Prólogo: amor rejeitado

42 4 1
                                    

O barulho produzido pela água ao encontrar o chão, tanto do lado de fora, quanto no lado de dentro, passava-lhe uma sensação de calma. Aquele som fazia seu choro persistente ir se extinguindo aos poucos. Sua mente viajava em tudo e, ao mesmo tempo, em nada enquanto encolhia-se perto da parede esburacada da propriedade abandonada e engolida no meio de plantas.

A casa tinha enormes furos no telhado, possuía apenas uma pequena parte de telha sólida na qual se refugiou. A chuva passava pelos buracos e inundava tudo de modo que sua calça se encontrava encharcada, mas isso não mudava o seu foco. Com os olhos fixos em um entulho aleatório estava lembrando dos momentos que aconteceram naquela manhã, tão dolorosos quanto uma faca afiada que perfura vagarosamente seu coração.

2

Respirou fundo pela milésima vez. Observava nervosamente a sua paixão aparecer nos fundos do colégio para declarar-se para ela. Estava insegura, mas conhecia bem seu anjinho.

Myllena e Kássia eram amigas há muito tempo, amigas desde a infância, porém conforme o tempo foi passando Kássia sentia algo a mais. Aos poucos a vontade de poder beijar, abraçar, e tomar sua amiga apenas para si ia crescendo, todavia, Myllena nunca notava. Com o pensamento de "Talvez ela precise de um empurrãozinho", Kássia resolveu planejar sua declaração, mas agora queria voltar atrás devido ao fato de que estava nervosa. Nunca passou pela cabeça da mesma que poderia ser tão difícil declarar-se para alguém, até arrependeu-se de rir das pessoas que o faziam.

"Malditos corajosos!"

O amor da vida dela apareceu em seu campo de visão. Ela tentou relaxar e organizar os pensamentos enquanto observava Myllena aproximar-se, suas mãos involuntariamente apertavam a caixa de chocolate que segurava atrás das costas.

Uma estava de frente para a outra agora, mas Myllena, a menor de ambas, começou a olhar ao redor com uma expressão confusa.

— Me disseram que um menino ia se declarar para mim aqui, você o viu, Ká? — Perguntou a baixinha.

— Um menino...? — Murmurou Kassia a si mesma já perdendo a coragem que demorou para reunir — Não, Mynnie, eu vim me declarar para você... — Com essa frase a menor já a encarava, o que fez Kássia abaixar o olhar para os pés — Eu gosto de você já faz um tempo e...

O rosto da maior ardeu ao receber um tapa estalado na bochecha, surpresa pelo golpe fez a mão passear em torno da região que estava vermelha. O golpe fora forte, seus olhos encontravam-se marejados pela dor.

— Está brincando, não é? Isso não tem graça, Ká.

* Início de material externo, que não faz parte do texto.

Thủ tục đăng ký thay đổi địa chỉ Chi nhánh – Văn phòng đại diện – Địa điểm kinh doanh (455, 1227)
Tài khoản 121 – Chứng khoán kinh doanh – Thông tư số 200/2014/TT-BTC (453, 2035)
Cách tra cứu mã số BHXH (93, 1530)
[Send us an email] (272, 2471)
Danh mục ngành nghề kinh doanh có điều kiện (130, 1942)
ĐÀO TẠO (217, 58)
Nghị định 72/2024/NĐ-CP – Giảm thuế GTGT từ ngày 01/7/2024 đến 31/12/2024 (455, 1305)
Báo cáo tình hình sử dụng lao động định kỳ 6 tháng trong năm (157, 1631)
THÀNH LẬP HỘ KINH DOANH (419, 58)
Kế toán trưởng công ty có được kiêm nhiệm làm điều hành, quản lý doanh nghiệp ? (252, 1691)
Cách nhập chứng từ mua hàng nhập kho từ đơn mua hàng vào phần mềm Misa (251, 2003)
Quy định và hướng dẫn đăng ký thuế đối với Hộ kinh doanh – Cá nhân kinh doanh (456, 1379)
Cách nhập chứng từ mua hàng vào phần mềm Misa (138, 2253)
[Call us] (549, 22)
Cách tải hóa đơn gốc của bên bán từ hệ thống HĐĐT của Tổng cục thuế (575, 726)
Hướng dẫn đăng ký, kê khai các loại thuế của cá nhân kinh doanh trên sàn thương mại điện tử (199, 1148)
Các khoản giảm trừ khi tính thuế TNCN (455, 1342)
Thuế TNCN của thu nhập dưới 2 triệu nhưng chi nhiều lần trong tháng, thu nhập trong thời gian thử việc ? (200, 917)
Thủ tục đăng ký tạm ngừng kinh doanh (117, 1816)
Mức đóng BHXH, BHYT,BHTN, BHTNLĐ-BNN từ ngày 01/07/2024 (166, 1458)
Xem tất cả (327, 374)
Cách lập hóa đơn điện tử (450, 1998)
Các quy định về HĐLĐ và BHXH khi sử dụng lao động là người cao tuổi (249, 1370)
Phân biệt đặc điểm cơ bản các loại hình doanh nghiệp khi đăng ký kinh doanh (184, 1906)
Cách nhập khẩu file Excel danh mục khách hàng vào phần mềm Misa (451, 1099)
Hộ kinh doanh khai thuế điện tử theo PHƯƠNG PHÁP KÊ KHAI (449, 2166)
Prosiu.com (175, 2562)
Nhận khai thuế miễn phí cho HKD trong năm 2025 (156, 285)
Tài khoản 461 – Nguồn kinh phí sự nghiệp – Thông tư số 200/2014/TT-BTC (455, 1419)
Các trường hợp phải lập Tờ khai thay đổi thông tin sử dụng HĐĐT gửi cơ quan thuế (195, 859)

O silêncio de Kássia abalou e remexeu com a mente de todos que assistiam, incluindo a de Myllena.

— Isso é palhaçada! Sempre fui sua melhor amiga e você me retribui com isso? — Falou a outra enfurecida já dando mais um tapa no rosto da maior, essa que estava em choque, imóvel — Você é doente! O que está me dizendo!? — Gritou. Alguns curiosos apareceram, Kássia recuou dois passos enquanto olhava sua amiga de longa data. — O que as pessoas vão pensar de mim por andar com você? Você precisa falar com seus pais, fazer um tratamento. Alguma coisa.

As lágrimas ficaram presas, um bolo se formou na garganta de Kássia enquanto ela encarava Myllena. Depois de longos minutos em um completo silêncio odioso, sem aguentar mais aquele olhar raivoso, ela finalmente soltou a caixa de chocolates, deixando-os cair no chão, e correu em direção à saída da escola.

3

Encontrava-se com a mente vazia depois de tudo. Como pudera​ esquecer um detalhe tão importante? Amava sua amiga, amava a baixinha Myllena e esse sentimento a tornou cega contra o perigo da rejeição.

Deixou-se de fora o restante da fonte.